City Heights Community Garden (1991–1996)
City Heights
Looking around the I-15 University overpass it’s hard to believe this area once sprouted one of the largest gardens in San Diego. From 1991–1996 the City Heights Community Garden reconnected a community that was split in half in preparation of I-15 construction. Anna Daniels, the garden’s coordinator, tells of a dark time in City Heights when abandoned homes became havens for drug dealers and how the garden and its art became an alternative icon for the neighborhood. The garden then became a community hub where Hmong refugees from Laos found a resource to employ their agrarian skills.

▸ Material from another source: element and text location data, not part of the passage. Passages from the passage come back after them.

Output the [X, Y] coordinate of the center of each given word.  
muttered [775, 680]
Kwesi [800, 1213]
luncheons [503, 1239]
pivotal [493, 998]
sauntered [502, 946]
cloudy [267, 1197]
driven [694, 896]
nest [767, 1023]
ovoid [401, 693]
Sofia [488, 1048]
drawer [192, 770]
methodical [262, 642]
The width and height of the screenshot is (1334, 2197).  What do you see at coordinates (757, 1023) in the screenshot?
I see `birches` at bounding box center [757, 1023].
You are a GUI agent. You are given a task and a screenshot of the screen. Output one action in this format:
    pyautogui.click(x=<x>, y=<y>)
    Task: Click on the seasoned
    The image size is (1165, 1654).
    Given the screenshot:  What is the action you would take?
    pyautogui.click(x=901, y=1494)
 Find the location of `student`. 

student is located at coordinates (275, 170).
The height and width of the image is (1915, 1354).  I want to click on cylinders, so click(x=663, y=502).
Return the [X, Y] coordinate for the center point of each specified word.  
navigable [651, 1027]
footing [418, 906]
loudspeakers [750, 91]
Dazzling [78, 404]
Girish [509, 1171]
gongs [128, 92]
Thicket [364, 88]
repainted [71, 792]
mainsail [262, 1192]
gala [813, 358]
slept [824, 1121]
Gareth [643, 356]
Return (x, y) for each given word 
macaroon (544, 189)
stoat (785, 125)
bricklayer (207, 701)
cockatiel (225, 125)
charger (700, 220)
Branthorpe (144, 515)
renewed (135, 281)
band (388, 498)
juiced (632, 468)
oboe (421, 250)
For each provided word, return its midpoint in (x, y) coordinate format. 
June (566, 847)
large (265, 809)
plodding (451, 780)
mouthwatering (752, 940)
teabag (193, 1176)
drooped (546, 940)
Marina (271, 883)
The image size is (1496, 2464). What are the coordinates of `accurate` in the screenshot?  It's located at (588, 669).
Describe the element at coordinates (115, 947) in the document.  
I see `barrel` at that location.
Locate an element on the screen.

Second Chance’s Urban Garden Program
Southeastern San Diego
On a Friday afternoon at the roadside farm stand of the Urban Garden Program at Second Chance we meet and hear stories from youth resident farmers Daisy Cortes, Elizabeth Vargas, and Luis Ramirez. It’s a struggle to eat healthy in an environment dominated by fast food restaurants and liquor stores. They find that unhealthy food is cheap and easy to pickup. Daisy has multiple family members who suffer from the food related illness, Type 2 Diabetes. The more she works the land, she realizes that choosing healthy food may not be an easy choice, but it is necessary to maintain optimal health.
People’s Produce Farmers’ Market
Southeastern San Diego
At the edge of Chollas Creek we meet up with neighborhood resident, UC San Diego student, and People’s Produce Farmers’ Market volunteer Eric Henson. He tells us how the farmers’ market has become a popular social gathering spot on Saturdays for the older generation in the neighborhood. Eric volunteers at the farmers’ market as part of his university research where he studies community based business models that promote economic independence and a sense of neighborhood ownership by its residents. An initiative of the Project New Village, the farmers’ market celebrates small local businesses and redefines the idea of local agriculture, with produce coming from nearby gardens. In October of 2014, this farmers’ market moved from its original location on Market St. to its new home around the block on 47th St. at Castana St.
Mt. Hope Community Garden
Southeastern San Diego
The motivation to reform San Diego’s urban agriculture ordinances started at the vacant lot that has become the Mt. Hope Community Garden. The garden continues to inspire innovative approaches to city farming, hosting talented gardeners seeking to get their garden beds certified organic to sell their produce at a premium and preparing a large production garden to harvest vegetables to be sold at Project New Village’s other initiative, the People’s Produce Farmers’ Market. At the garden we meet Kadumu Moyenda and Rosalind Garcia. Kadumu works to keep the weeds from taking over and tends to the communal garden bed for the Black Storytellers of San Diego. The garden represents more than a place for growing plants, for Kadumu, it’s a place to grow community. Nibbling on the strawberries she’s growing, Rosalind explains that gardening is physical therapy for her recovering back. Relying upon public transit to get around, it’s tough for residents in the neighborhood to go shopping at big box shops outside the neighborhood. She sees the garden and the nearby farmers’ market as positive opportunities in the neighborhood.